Mid-way through the story, Adler hurriedly gets married. This action does not align with marriage standards of the time, however the cultural and social expectation that when married, a woman can not own property; therefore the incriminating picture Adler is hiding would technically be her husband’s. Legally, the highly sought after picture is no longer Adler’s after marriage. This is a strategic move on femme fatale Adler’s part; seducing a man to marry her just to use him as jailbait. Also, Adler crossdresses as a man, which is defintutally not the norm in the Victorian Era. Adler’s marriage and crossdressing separates her from any other woman (not that there are any in the stories we read, other than another bride), furthering her as a femme fatale by challenging social concepts. 

Even though Holmes solves the case (which is very Victorian happy ending of him), Adler still gets the best of him, hence her degrading nickname “the woman.” Watson says of Holmes, “He used to make merry over the cleverness of women, but I have not heard him do it of late.” (Doyle, 19) In this quote Watson tells us that Holmes has a specific image of women and often made fun of women’s intelligence. The seductive, daring Adler broke his image. To Holmes, Irene Adler is a dangerous woman that breaks the mold of what he and most of society believes of women, and is therefore her intelligence (and by extension existence) is a threat to his reputation as a detective and man. 

4 thoughts on “Madame Irene Adler is a Femme Fatale Archetype”

  1. I completely agree with you, I do believe that Irene Adler is painted as a femme fatale figure in the story, and I would encourage you to think about how this archetype situates her in the plot. After all, Irene Adler is just as smart (if not smarter) than Holmes, and this coupled with her independent nature as a woman results in her being vilified. Doesn’t it just make sense that a beautiful, intelligent, and independent woman would have to be the villain? After all, she was doing the opposite of what women of the time were expected to do — going as far as crossdressing, as you mention. Overall, I agree with you but would just add that looking at this through feminist theory would deepen your argument.

  2. I enjoyed your post as it fully explained Irene’s role in the story and what she represents. Specifically, the point about her getting married usually is a step back for female characters because it reverts back to the traditional mold. In this instance, her still having the picture and crossdressing showcases the power she has and further portrays the New Woman. I think it is significant that Sherlock Holmes, who is usually the one who comes out on top, is bested by a woman in this story and not another man. It would be interesting to see how a spinoff would look where Irene is the main character solving mysteries her own way.

  3. I Loved reading your post and I totally agree with you. To the point of one of my fellow commenters, I find it eyebrow-raising that Irene WOULD be the villain, but I digress. I wonder if reading Irene Adler through a queer lens would add any depth to this argument. The fact that she cross-dresses could be a point to build off, or a feminist lens, adding some New Women flare to the text. Overall, some really good takes.

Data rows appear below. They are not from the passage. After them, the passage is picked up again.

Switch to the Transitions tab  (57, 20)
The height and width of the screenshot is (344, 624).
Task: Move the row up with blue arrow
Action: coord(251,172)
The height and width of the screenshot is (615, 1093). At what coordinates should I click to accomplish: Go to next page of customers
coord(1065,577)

  4. I believe your quote about Irene having “the face of the most beautiful of women, and the mind of the most resolute of men” connects really well to our conversation about homosocial desire (Doyle, 8). Sherlock was believed to not have time for things like love and women however “the woman” that entices him has both male and female attributes. Irene even dresses in a way that modern society would consider “androgynous”. Just adding to the idea that maybe just maybe this story is just about sexuality and gender appearances that exists outside the binary.